(Work order) Your output should be the lines from the one with "Where should I" through the last line of the records below, exactly as written, minus the pictures.
═══ Records for the task
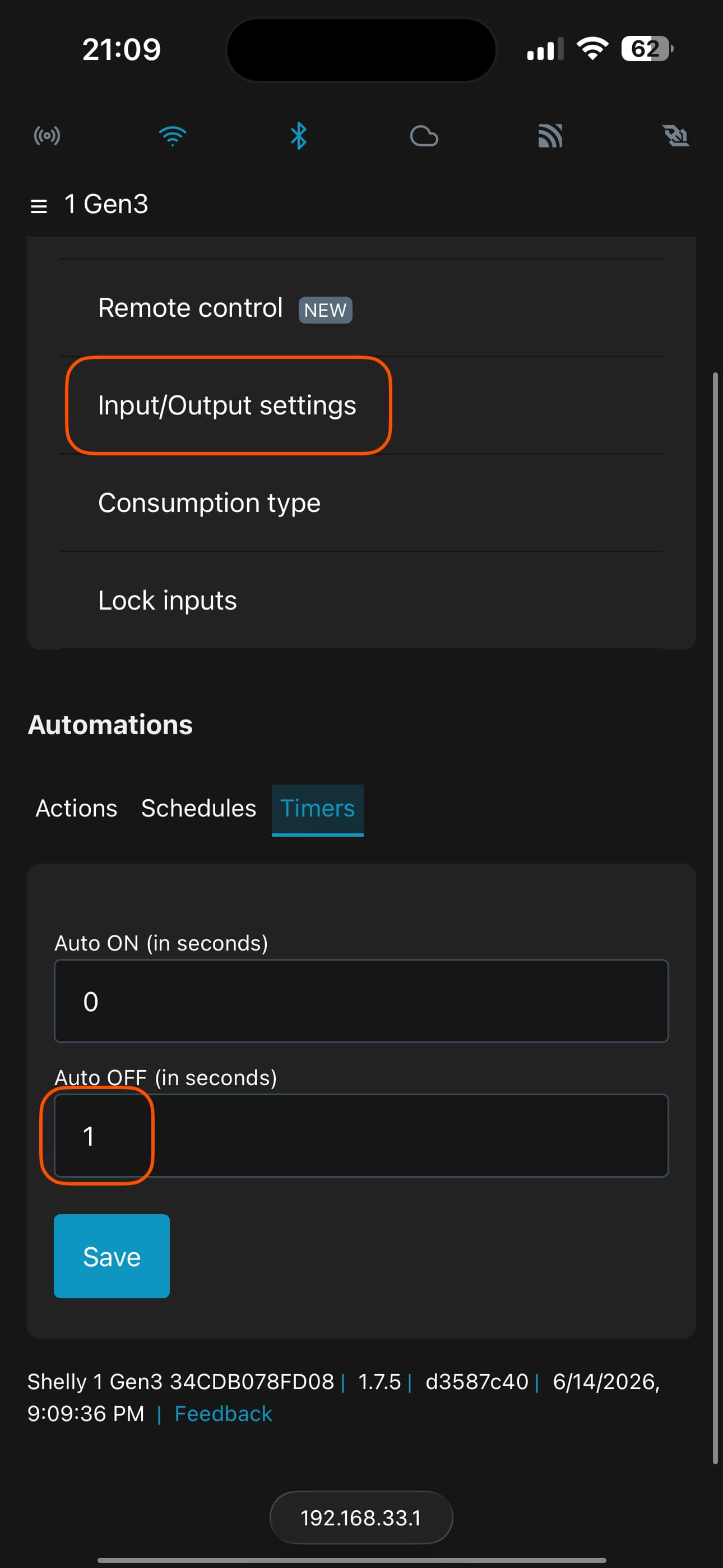Screen dimensions: 723x1568
Task: Open the Lock inputs row
Action: pyautogui.click(x=362, y=600)
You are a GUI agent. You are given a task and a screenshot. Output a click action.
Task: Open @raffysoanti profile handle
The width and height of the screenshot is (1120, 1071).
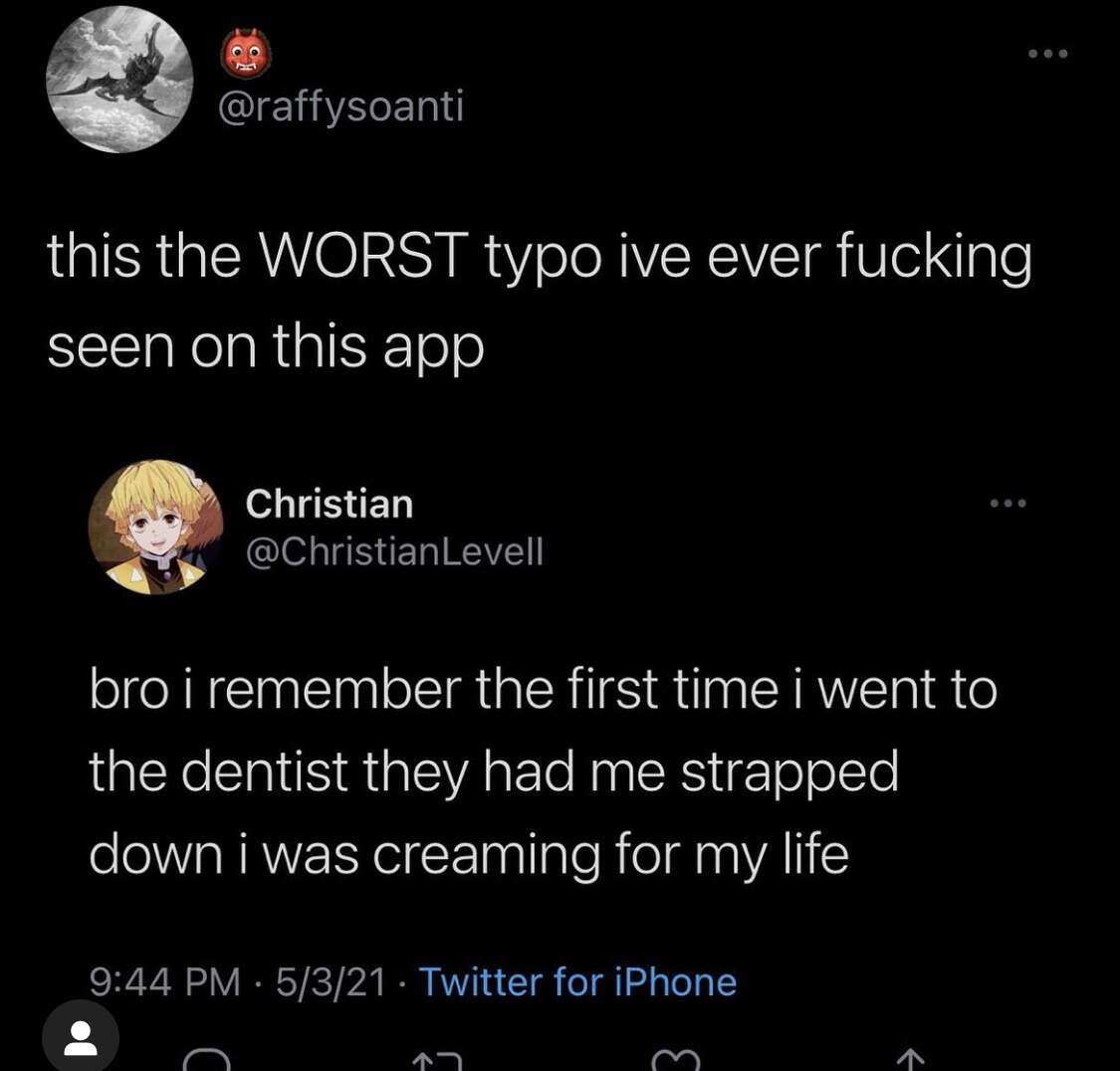[341, 107]
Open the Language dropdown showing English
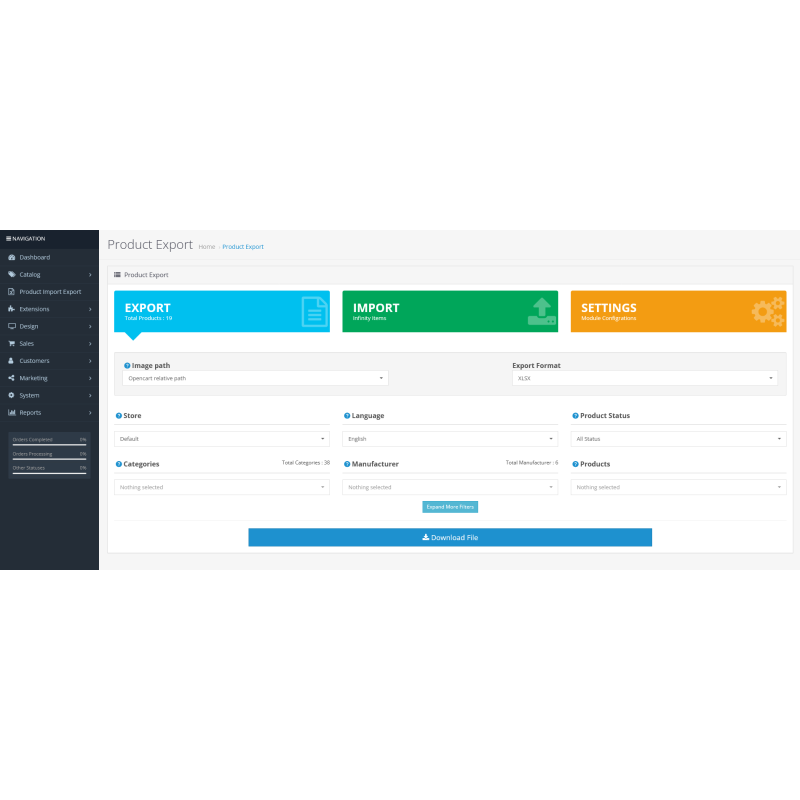This screenshot has width=800, height=800. (450, 438)
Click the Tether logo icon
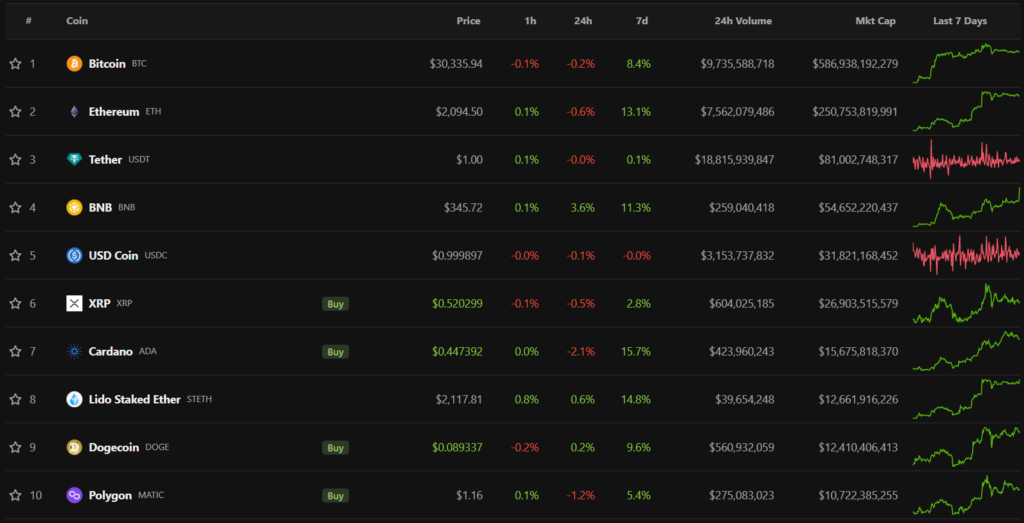Screen dimensions: 1024x523 tap(74, 160)
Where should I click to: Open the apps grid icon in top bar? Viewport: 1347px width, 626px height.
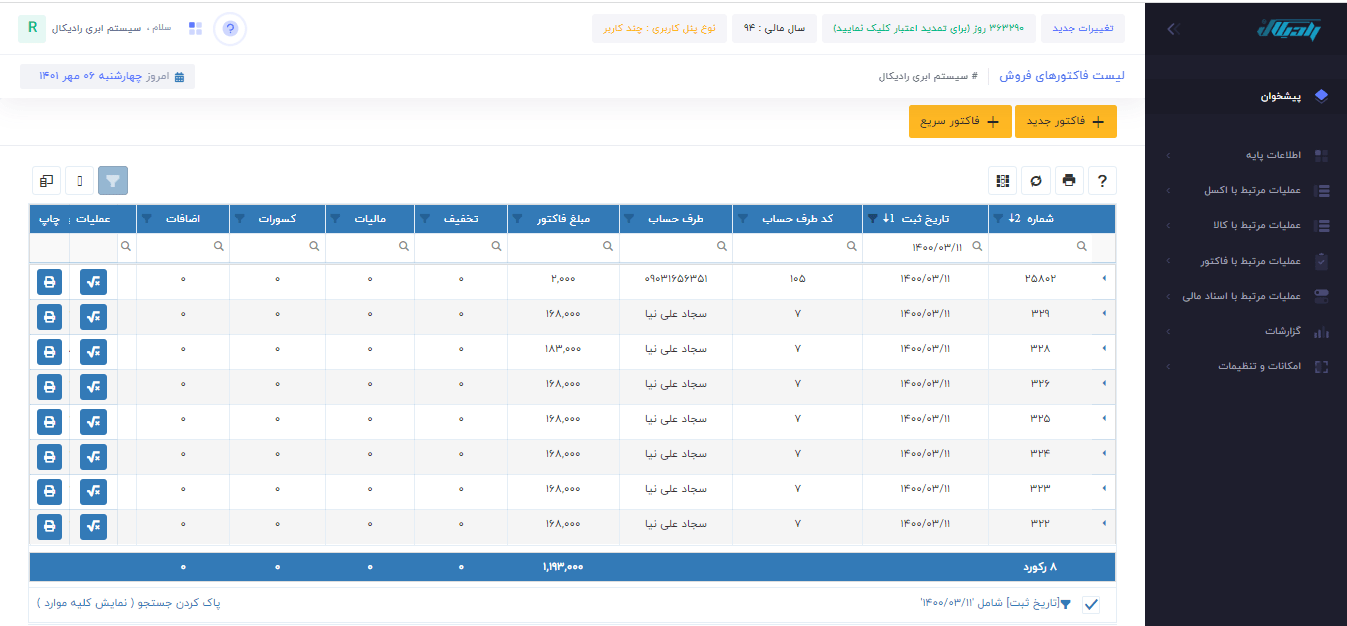pos(195,28)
══════
(Output for this task)
Where should I click to: Open the apps grid icon in top bar? Viewport: 1347px width, 626px height.
pos(195,28)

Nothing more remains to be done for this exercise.